Piedboeuf Brewery () is a brewery in Jupille-sur-Meuse, Belgium. It is owned by Anheuser–Busch InBev. The main brand is Jupiler, the best selling beer in Belgium.

Variety

« Jupiler » is a 5.2% abv, pale lager. It is made from malt, maize (corn), water, hops and yeast. The name "Jupiler" comes from its place of origin, Jupille.

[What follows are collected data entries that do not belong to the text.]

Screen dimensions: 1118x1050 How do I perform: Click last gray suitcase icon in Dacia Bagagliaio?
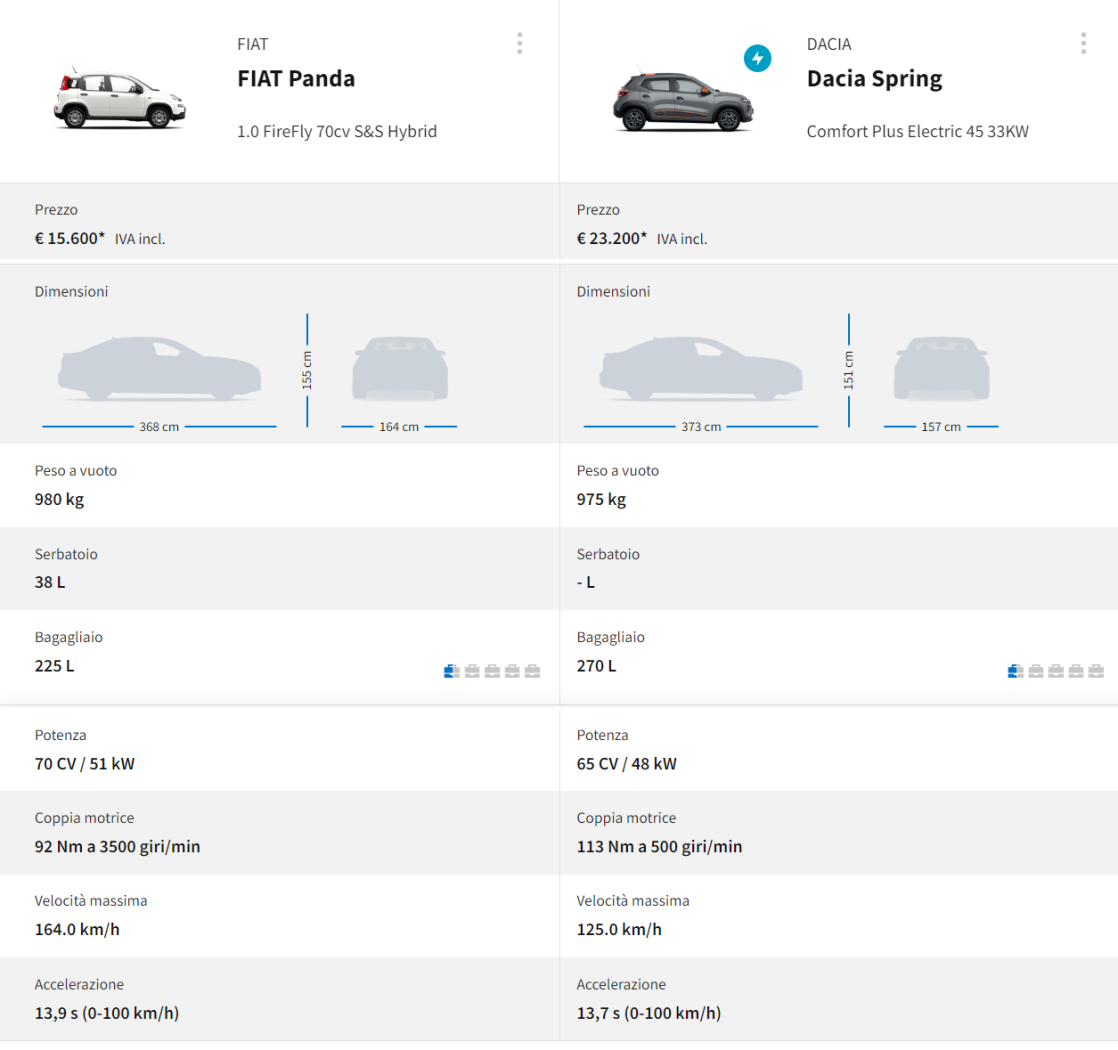tap(1096, 671)
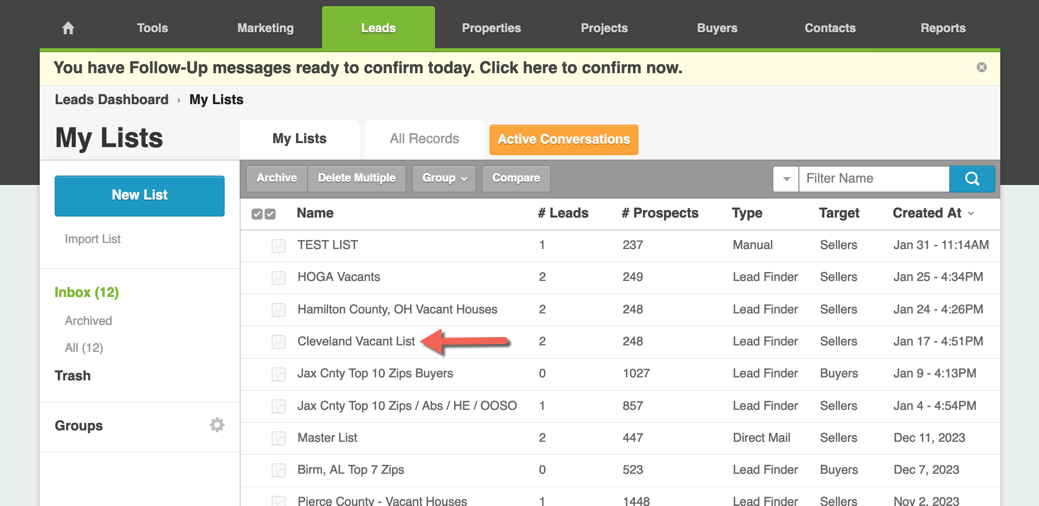Viewport: 1039px width, 506px height.
Task: Expand the Group dropdown button
Action: pyautogui.click(x=444, y=178)
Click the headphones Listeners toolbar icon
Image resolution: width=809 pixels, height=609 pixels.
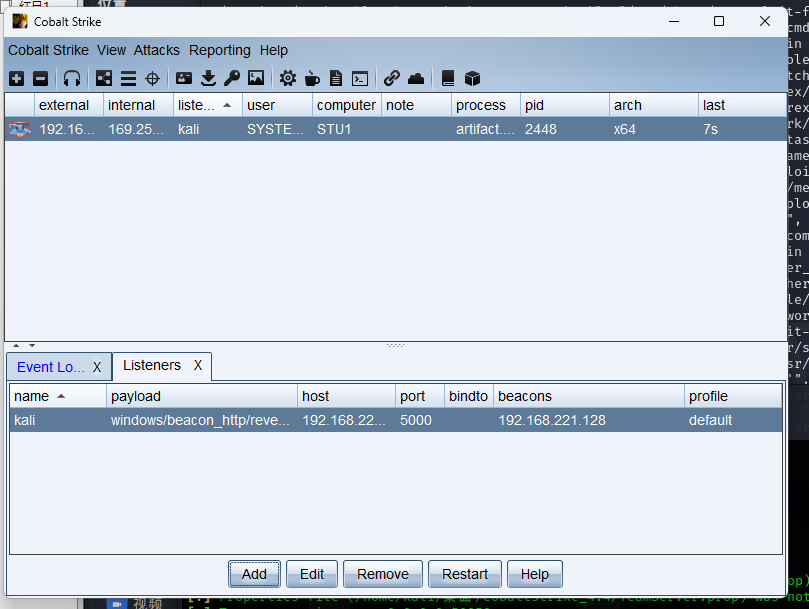click(x=72, y=78)
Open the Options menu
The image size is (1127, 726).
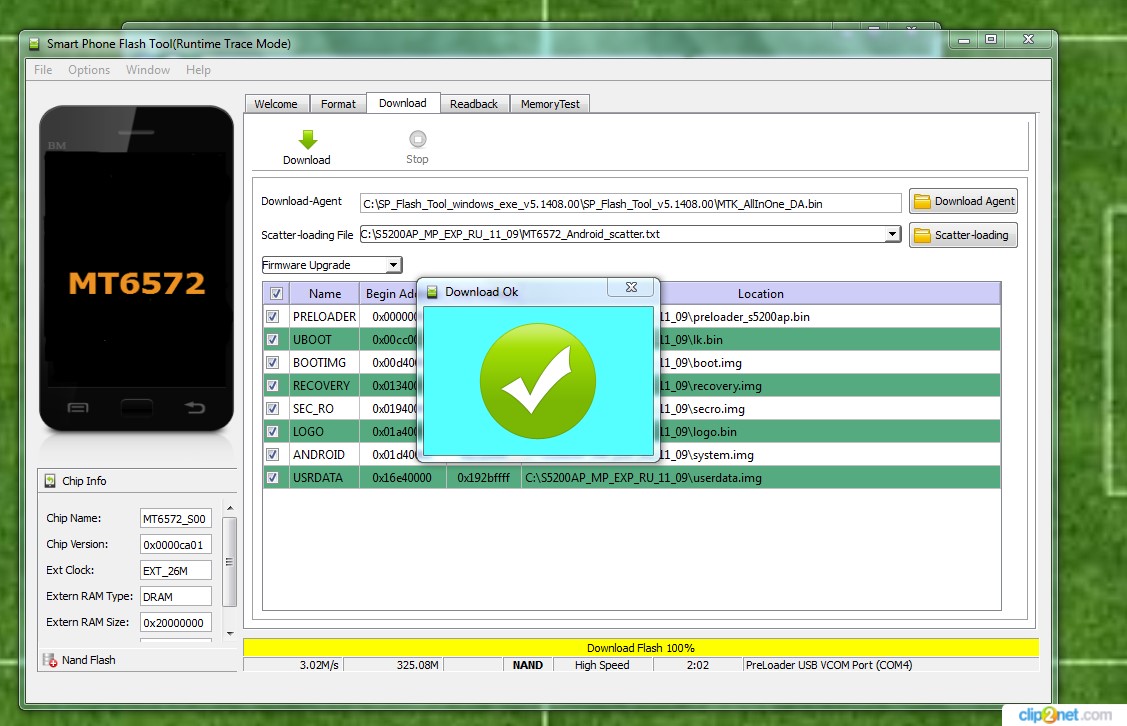click(x=89, y=70)
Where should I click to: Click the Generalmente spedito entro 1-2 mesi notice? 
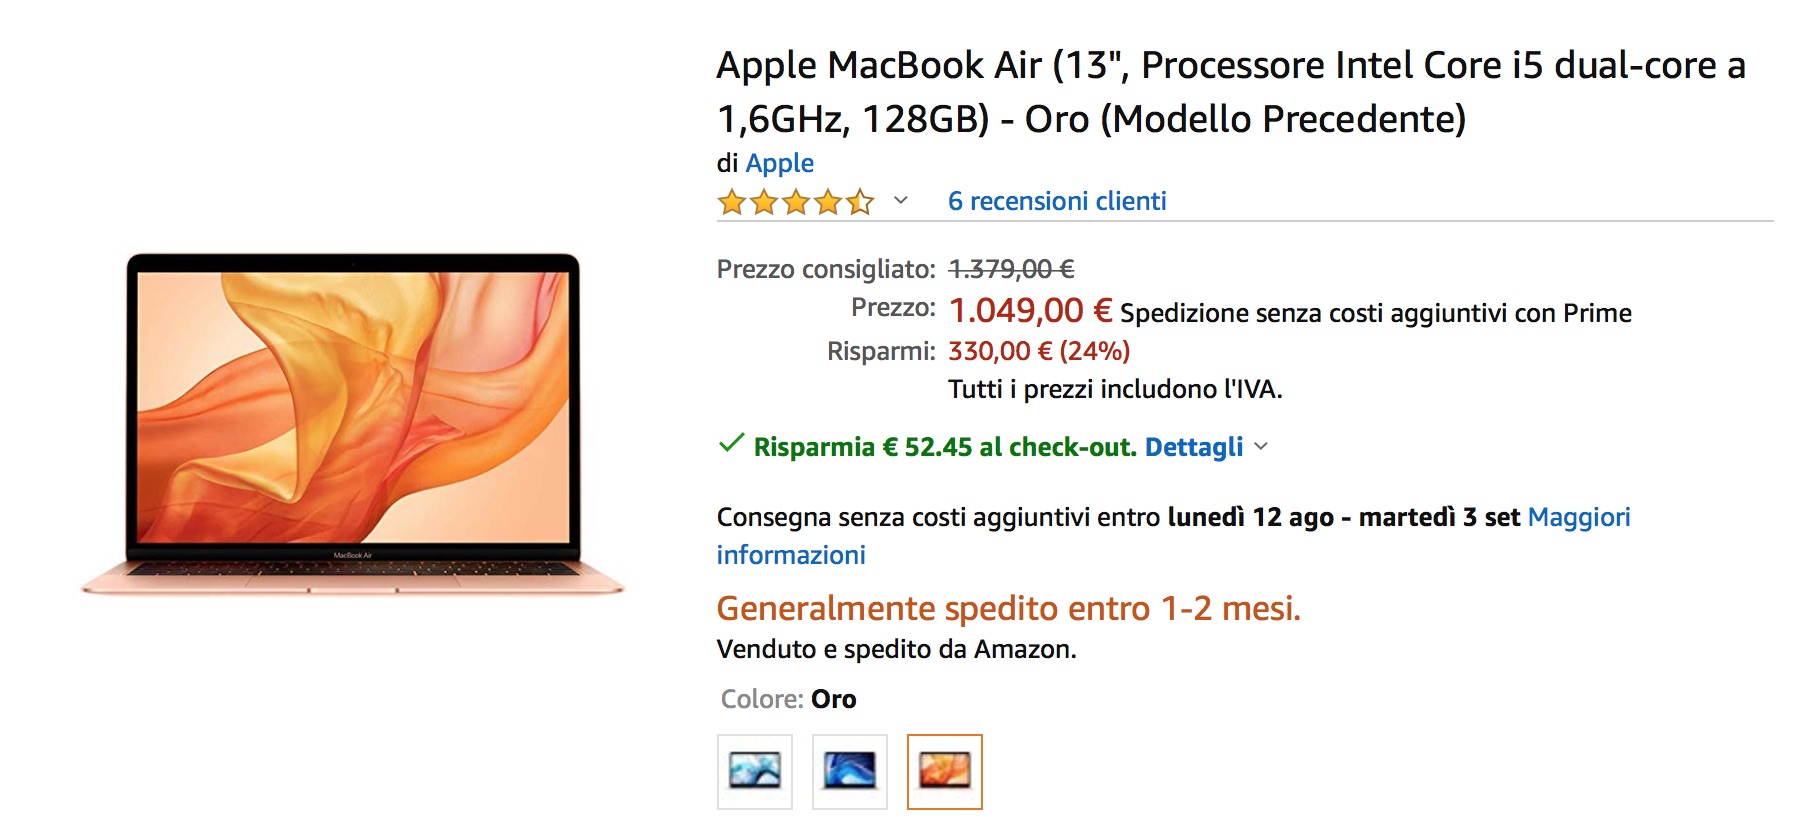tap(1008, 608)
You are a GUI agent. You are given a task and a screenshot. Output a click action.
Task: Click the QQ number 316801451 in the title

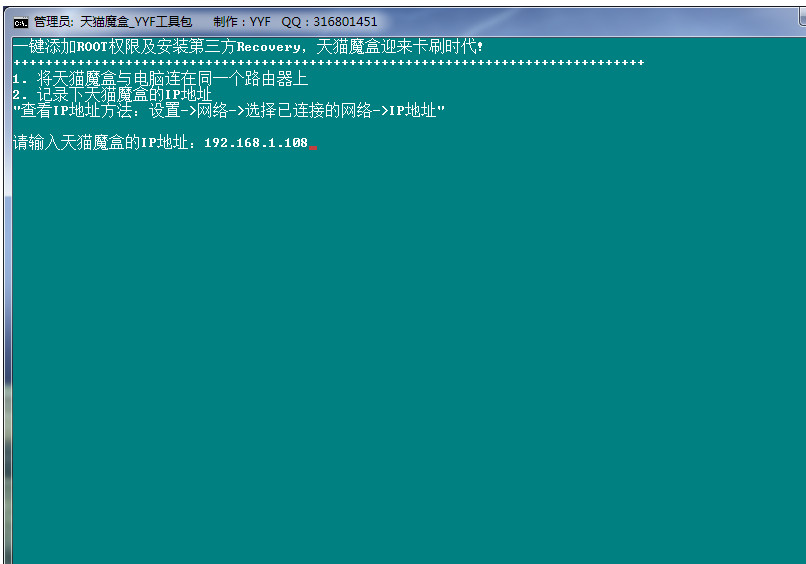click(345, 22)
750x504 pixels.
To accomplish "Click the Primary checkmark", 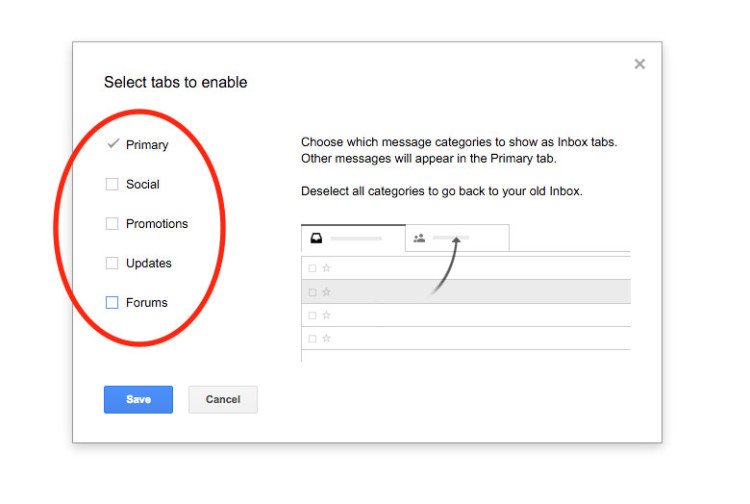I will (x=113, y=143).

It was created in 1966.
« Jupiler N.A. » a 0.5% abv pale lager, created in 2004.
« Jupiler Blue  » a 3.3% abv pale lager, created in 2006.
« Jupiler Force» a soda.
« Jupiler Tauro » an 8.3% abv strong pale lager, created in 2008.
« Piedbœuf Blonde » a 1.1% abv blond table beer.
« Piedbœuf Brune » a 1.5% abv brown table beer.
« Piedbœuf Triple » a 3.8% abv triple table beer.
« Piedbœuf Excellence » a 2% abv table beer.
« Piedbœuf Foncée» a 1.5% abv table beer.
« Delhaize Blond/ Blonde » a 1.5% abv table beer.
« Delhaize Bruin/ Brune » a 1.5% abv table beer.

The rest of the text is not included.